Isabel Wilkerson’s The Warmth of Other Suns is an oral history of the Great Migration. The book is built around the experiences of three Black Southerners, who moved to New York, Chicago, and Los Angeles in the mid-twentieth century; it’s sourced from interviews that Wilkerson did with them in (mostly) the 1990s, as well as newspapers, public records, and other research that puts more color and detail into their experiences, and sets up the broader context for the world in which they were living.

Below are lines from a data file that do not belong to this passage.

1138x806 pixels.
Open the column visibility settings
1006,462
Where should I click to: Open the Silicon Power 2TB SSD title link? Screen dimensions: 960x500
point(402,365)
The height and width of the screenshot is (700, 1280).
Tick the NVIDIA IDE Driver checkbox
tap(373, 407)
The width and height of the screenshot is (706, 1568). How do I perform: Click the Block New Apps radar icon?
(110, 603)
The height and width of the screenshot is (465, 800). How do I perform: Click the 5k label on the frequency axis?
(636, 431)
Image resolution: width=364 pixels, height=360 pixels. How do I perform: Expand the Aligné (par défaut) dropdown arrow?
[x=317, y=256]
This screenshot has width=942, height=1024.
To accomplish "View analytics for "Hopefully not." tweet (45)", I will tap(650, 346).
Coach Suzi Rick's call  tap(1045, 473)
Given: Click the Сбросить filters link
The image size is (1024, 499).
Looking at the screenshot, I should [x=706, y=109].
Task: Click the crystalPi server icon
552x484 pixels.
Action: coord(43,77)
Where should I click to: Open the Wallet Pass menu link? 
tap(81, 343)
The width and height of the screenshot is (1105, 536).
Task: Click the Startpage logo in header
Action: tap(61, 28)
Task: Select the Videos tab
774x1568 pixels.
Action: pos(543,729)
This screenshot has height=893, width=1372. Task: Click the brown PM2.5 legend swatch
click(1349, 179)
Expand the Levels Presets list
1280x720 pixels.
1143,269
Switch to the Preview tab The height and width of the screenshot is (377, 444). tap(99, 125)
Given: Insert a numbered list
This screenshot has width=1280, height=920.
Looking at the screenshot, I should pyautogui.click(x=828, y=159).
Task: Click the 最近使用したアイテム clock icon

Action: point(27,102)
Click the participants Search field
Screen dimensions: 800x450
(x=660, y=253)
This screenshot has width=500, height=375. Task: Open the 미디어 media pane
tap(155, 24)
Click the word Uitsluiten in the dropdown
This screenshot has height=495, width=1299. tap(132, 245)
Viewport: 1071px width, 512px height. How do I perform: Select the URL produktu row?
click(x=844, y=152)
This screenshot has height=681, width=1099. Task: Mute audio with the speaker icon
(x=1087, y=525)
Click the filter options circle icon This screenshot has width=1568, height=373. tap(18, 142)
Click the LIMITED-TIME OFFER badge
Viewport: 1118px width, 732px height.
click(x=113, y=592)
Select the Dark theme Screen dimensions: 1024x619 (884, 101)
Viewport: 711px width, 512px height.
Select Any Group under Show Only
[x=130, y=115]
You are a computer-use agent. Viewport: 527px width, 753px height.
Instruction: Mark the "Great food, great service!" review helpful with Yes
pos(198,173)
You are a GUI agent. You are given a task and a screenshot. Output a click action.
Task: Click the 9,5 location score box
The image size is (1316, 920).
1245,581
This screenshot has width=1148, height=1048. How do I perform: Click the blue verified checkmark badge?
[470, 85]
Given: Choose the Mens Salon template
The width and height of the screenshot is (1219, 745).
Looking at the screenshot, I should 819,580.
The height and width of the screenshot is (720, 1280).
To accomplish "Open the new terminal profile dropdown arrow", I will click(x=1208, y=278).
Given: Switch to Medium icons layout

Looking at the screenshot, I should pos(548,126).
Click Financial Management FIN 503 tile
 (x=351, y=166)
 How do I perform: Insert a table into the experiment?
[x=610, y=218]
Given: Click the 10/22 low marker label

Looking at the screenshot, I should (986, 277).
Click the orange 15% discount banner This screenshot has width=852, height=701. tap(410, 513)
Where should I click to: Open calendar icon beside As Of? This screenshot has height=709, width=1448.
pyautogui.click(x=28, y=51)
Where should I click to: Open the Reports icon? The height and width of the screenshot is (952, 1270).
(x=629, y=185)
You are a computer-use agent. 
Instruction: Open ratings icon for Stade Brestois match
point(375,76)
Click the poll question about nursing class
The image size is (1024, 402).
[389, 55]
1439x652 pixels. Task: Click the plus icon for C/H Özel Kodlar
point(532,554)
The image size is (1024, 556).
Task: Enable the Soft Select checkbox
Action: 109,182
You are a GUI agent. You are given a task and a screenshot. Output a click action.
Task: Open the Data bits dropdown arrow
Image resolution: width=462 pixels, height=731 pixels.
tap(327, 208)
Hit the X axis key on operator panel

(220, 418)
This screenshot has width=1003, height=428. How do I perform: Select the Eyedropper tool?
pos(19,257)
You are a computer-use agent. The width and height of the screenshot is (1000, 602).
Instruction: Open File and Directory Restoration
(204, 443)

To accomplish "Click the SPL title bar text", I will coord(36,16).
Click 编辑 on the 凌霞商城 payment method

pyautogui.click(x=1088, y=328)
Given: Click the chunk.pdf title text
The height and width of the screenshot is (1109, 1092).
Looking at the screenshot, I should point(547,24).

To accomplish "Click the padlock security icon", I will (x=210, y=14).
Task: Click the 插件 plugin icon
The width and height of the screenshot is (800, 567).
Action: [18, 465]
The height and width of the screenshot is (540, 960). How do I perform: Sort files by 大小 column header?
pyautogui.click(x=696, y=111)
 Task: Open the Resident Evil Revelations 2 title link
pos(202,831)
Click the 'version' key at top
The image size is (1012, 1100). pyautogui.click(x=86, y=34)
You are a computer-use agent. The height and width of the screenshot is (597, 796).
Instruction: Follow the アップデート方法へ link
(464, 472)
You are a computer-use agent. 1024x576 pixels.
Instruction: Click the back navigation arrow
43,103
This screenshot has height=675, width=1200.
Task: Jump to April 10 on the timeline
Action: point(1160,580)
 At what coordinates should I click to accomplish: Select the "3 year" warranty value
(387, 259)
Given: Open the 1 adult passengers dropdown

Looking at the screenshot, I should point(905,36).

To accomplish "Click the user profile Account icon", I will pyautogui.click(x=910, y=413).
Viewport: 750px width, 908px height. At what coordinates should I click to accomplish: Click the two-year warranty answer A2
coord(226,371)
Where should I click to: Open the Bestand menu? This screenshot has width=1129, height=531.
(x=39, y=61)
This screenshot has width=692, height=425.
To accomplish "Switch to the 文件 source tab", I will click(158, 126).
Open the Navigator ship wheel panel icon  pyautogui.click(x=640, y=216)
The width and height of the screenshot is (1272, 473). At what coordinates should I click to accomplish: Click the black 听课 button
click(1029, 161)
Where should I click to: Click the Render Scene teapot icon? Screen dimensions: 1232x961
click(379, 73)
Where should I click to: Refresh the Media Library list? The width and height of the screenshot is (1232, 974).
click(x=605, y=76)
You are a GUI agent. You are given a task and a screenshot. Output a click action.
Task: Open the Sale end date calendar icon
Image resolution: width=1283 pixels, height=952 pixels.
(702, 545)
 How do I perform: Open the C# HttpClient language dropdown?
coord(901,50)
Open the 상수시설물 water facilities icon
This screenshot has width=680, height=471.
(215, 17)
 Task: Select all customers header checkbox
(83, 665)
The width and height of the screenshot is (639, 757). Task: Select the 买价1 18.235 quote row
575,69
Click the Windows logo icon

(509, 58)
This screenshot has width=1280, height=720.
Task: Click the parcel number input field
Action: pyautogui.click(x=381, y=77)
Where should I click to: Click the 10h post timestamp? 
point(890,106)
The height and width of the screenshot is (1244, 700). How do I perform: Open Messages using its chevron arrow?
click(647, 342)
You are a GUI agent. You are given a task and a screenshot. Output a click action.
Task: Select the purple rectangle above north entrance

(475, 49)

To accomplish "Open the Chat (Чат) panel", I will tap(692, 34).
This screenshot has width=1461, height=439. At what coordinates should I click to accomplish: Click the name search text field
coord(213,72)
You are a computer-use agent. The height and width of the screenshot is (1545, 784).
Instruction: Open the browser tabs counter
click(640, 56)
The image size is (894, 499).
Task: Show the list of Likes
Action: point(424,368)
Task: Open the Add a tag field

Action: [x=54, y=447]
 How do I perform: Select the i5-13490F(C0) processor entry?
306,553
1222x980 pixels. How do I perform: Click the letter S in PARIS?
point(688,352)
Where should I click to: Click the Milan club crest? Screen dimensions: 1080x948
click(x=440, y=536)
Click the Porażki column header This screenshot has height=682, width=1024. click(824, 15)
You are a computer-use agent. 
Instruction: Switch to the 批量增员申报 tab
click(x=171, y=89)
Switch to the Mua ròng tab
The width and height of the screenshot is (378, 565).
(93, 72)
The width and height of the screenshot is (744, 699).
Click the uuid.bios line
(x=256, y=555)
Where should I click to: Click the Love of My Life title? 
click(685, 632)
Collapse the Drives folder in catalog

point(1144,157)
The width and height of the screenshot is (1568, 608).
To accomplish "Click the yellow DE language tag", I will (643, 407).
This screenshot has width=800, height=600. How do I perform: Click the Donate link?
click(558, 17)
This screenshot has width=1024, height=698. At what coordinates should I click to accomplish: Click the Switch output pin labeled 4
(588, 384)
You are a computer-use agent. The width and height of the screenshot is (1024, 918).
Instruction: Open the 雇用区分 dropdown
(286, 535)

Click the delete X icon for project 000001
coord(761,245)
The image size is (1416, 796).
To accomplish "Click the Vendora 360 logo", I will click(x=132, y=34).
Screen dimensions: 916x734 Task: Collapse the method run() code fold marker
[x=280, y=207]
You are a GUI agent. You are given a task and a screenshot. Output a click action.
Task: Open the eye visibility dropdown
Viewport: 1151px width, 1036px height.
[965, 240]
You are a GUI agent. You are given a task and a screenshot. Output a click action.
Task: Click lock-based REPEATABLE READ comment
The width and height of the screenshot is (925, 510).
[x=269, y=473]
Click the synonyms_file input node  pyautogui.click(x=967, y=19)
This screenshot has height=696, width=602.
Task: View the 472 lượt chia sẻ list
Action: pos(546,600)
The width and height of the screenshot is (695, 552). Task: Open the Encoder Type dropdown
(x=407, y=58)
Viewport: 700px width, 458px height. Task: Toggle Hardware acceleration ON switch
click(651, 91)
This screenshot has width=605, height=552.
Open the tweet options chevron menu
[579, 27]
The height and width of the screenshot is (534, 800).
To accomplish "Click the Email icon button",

The book was a huge bestseller and award winner when it came out a decade ago, and so the stuff Wilkerson is writing about has diffused out into the wider culture a lot more over that decade. That’s probably exactly what a writer of a book like this wants to happen, but it does mean that this book wasn’t as novel and surprising in 2020 as it probably was in 2010—I think I’ve read any number of essays and explainers and thinkpieces that cited this book in one way or another. But even with all those people blithely spoiling history without a proper spoiler warning, it’s still fascinating reading.
Because yes, the book’s got a lot of facts and statistics and big-picture social trend stuff in it, but fundamentally, it’s the story of these three people who uprooted their lives in the South for one reason or another to set up in the North or West. And Wilkerson does an amazing job at telling their complex human stories—to the point where I’m not sure if she waited so long after the interviews to publish because she had a lot of research and writing to do, or because publishing a book with such candid, frank pictures of these people would have felt inappropriate while they were still alive. These are just ordinary people, by and large, but she tells their stories so compellingly that the book ends up a page-turner as we move through the happenings of their lives. Among other things, I can’t help but think that their grandchildren and great-grandchildren will be grateful to have such a thoroughly humanized look at who their grandparents were and what they lived through.
All those people who praised this book when it came out were dead-on correct: This is a history that both illuminates the big demographic shift of the American twentieth century and tells the deeply personal stories of these three people, and does both things well. Highly recommended.